## WHAT YOU SHOULD DO:
Give the count of lines in the records below that contain "Водолій", and say nothing more.

## THE RECORDS:

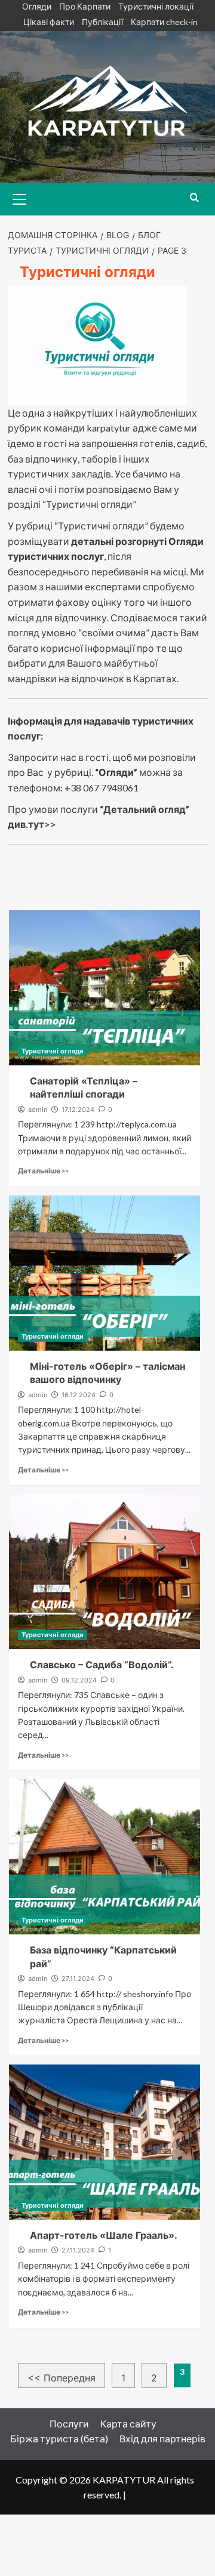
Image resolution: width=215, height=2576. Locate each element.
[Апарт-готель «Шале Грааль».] (104, 2142)
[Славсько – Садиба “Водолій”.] (104, 1571)
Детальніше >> (43, 1170)
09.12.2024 (79, 1680)
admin (37, 1109)
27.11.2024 (78, 1978)
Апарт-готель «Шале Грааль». (103, 2235)
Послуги (69, 2423)
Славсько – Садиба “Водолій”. (102, 1665)
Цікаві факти (48, 22)
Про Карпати (84, 6)
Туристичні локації (156, 6)
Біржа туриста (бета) (59, 2438)
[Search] (194, 197)
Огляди (36, 6)
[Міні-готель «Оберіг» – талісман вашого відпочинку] (104, 1273)
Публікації (102, 22)
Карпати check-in (164, 22)
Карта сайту (128, 2423)
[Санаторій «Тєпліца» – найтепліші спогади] (104, 987)
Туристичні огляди (53, 1051)
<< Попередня (61, 2378)
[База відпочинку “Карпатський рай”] (104, 1856)
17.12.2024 (78, 1109)
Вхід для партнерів (162, 2438)
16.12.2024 (79, 1395)
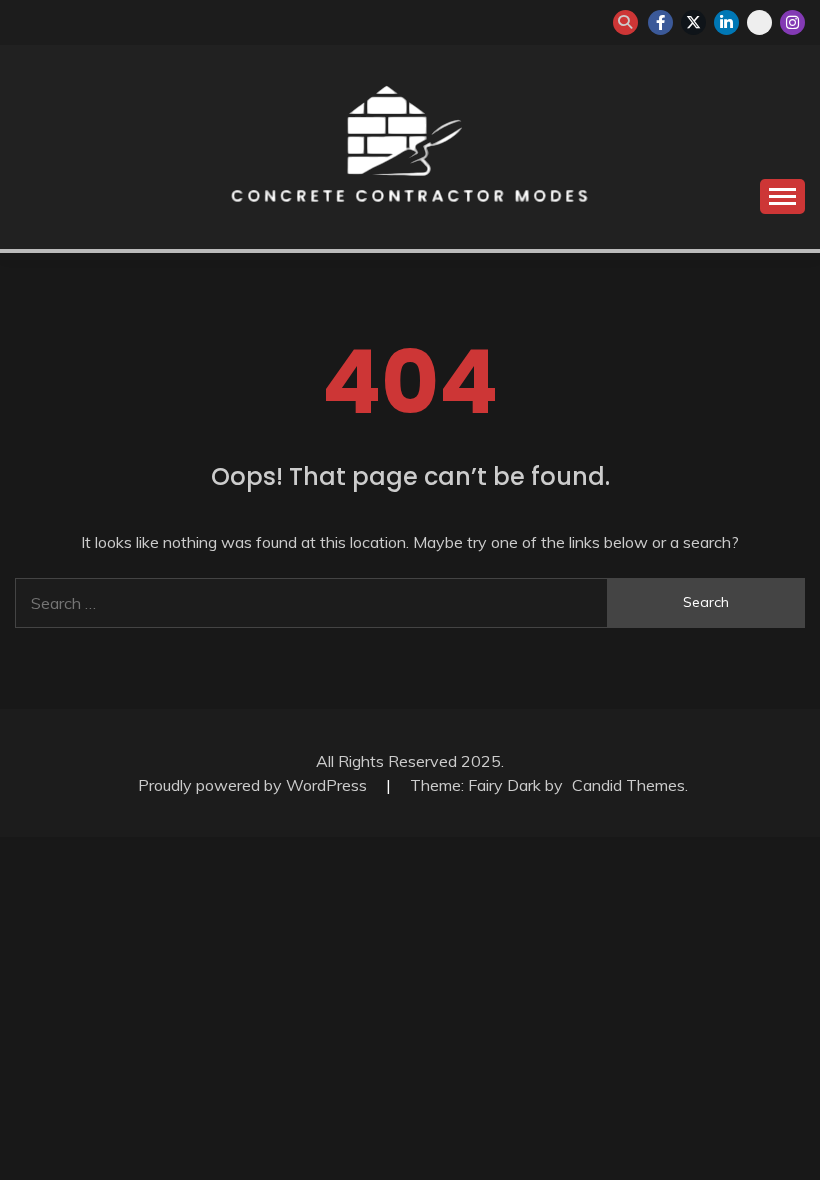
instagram (792, 22)
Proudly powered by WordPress (254, 785)
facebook (660, 22)
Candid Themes (628, 785)
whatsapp (759, 22)
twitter (693, 22)
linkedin (726, 22)
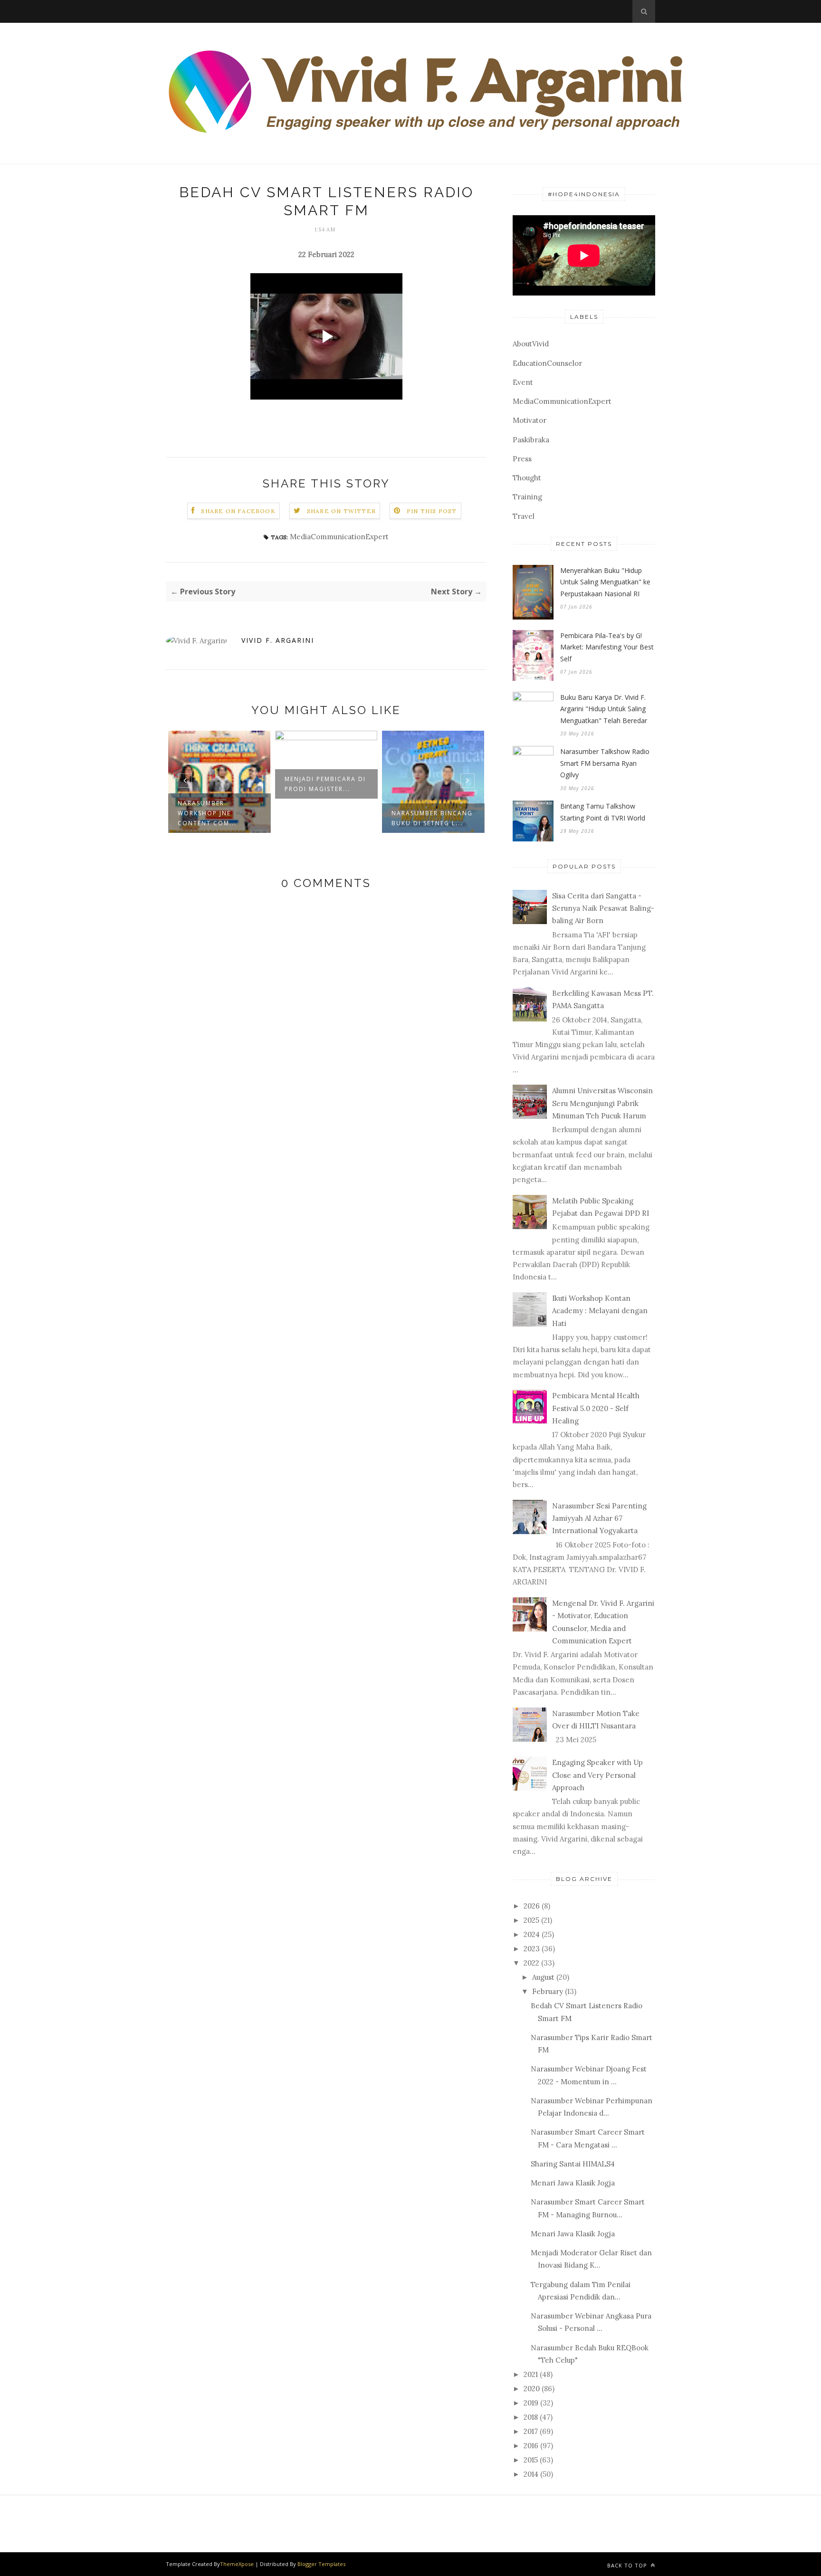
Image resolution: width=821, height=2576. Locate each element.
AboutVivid (531, 343)
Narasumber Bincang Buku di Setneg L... (432, 818)
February (547, 1991)
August (543, 1977)
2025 (531, 1920)
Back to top (628, 2565)
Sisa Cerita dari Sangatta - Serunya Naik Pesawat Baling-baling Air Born (603, 908)
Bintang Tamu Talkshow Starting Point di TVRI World (602, 811)
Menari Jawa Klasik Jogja (573, 2182)
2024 (532, 1934)
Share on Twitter (341, 511)
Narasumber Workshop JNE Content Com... (207, 813)
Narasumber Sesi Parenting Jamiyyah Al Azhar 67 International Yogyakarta (599, 1518)
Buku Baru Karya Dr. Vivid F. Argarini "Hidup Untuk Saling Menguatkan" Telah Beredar (603, 709)
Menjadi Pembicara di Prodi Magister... (325, 784)
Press (522, 458)
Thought (527, 477)
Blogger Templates (321, 2563)
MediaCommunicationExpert (339, 536)
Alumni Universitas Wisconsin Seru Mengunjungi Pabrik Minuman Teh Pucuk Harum (602, 1103)
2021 (531, 2374)
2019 (531, 2402)
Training (527, 496)
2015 (531, 2459)
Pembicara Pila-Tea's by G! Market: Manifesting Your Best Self (607, 647)
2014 (531, 2474)
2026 (532, 1905)
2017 (531, 2431)
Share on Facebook (238, 511)
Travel (524, 516)
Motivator (529, 420)
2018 (531, 2417)
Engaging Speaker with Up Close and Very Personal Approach (597, 1775)
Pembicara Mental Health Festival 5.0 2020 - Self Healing (596, 1408)
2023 (532, 1948)
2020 (532, 2388)
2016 (531, 2445)
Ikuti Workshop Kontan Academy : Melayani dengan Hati (600, 1311)
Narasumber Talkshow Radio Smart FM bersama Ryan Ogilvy (604, 763)
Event (523, 382)
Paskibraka (531, 439)
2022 (531, 1962)
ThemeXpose (237, 2563)
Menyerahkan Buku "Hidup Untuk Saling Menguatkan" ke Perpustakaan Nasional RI (605, 582)
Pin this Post (432, 511)
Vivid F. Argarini (277, 640)
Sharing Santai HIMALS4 (573, 2163)
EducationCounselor (547, 363)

## EXERCISE RESULT:
2